-- ENTRIES PROVIDED follows --
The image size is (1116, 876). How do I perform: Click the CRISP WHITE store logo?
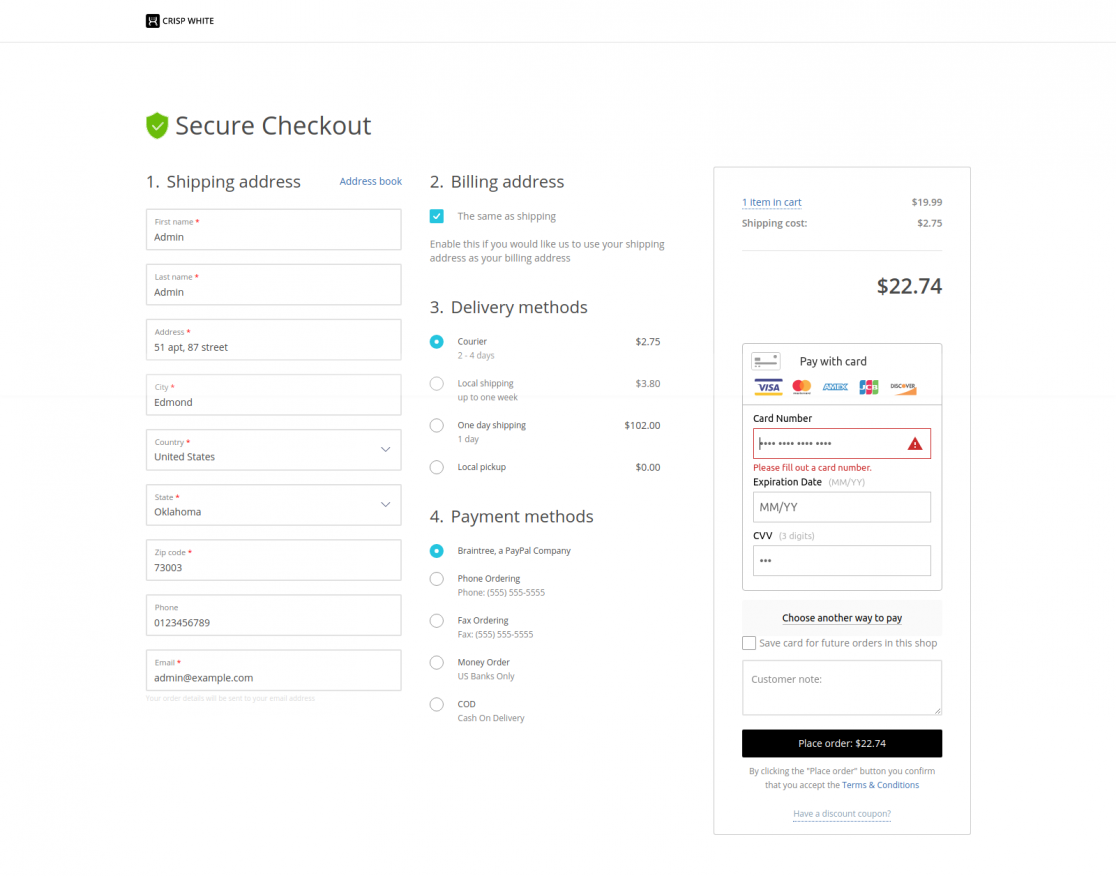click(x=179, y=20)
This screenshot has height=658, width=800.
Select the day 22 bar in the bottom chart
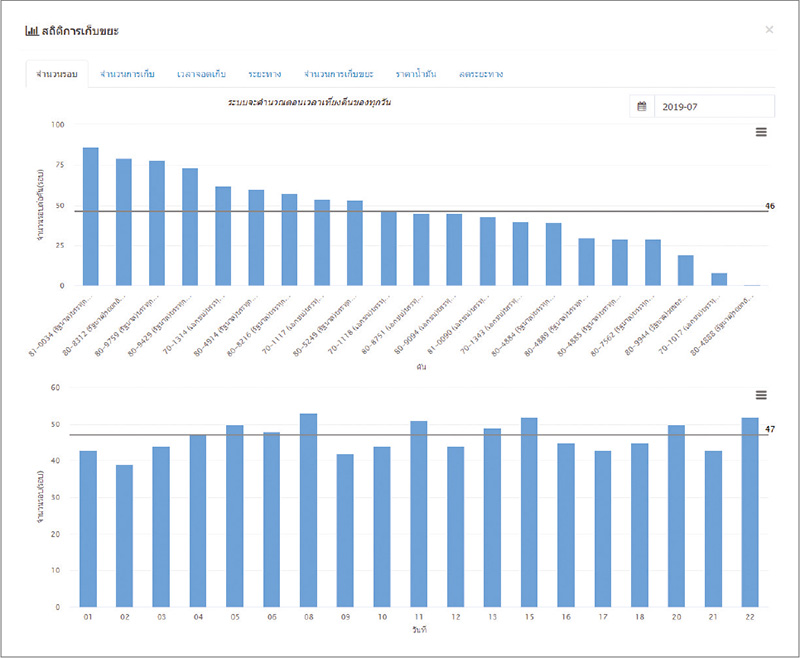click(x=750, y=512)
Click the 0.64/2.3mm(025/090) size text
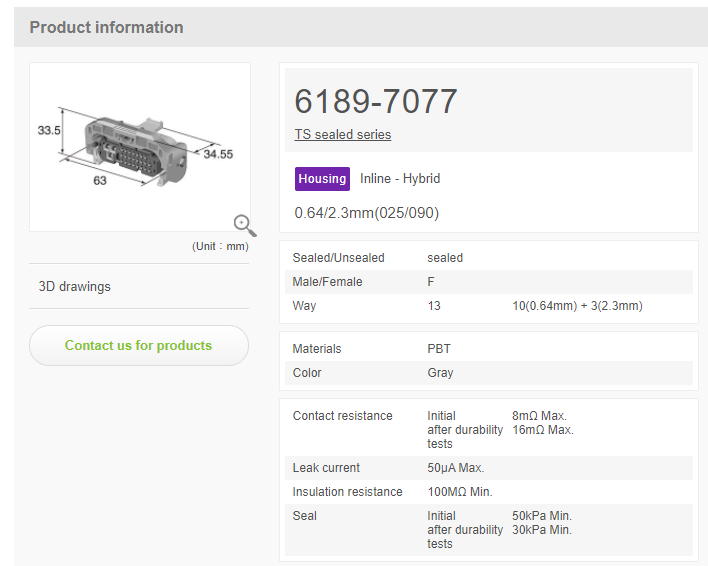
-- ENTRIES PROVIDED concluded --
## WHAT TO WORK ON
For each record above, write out every line exactly and skip the pictures.

## ANSWER TO THE EXERCISE
The image size is (1116, 876). How do I perform: Click the CRISP WHITE store logo?
click(x=179, y=20)
This screenshot has height=658, width=800.
Select the day 22 bar in the bottom chart
click(x=750, y=512)
Click the 0.64/2.3mm(025/090) size text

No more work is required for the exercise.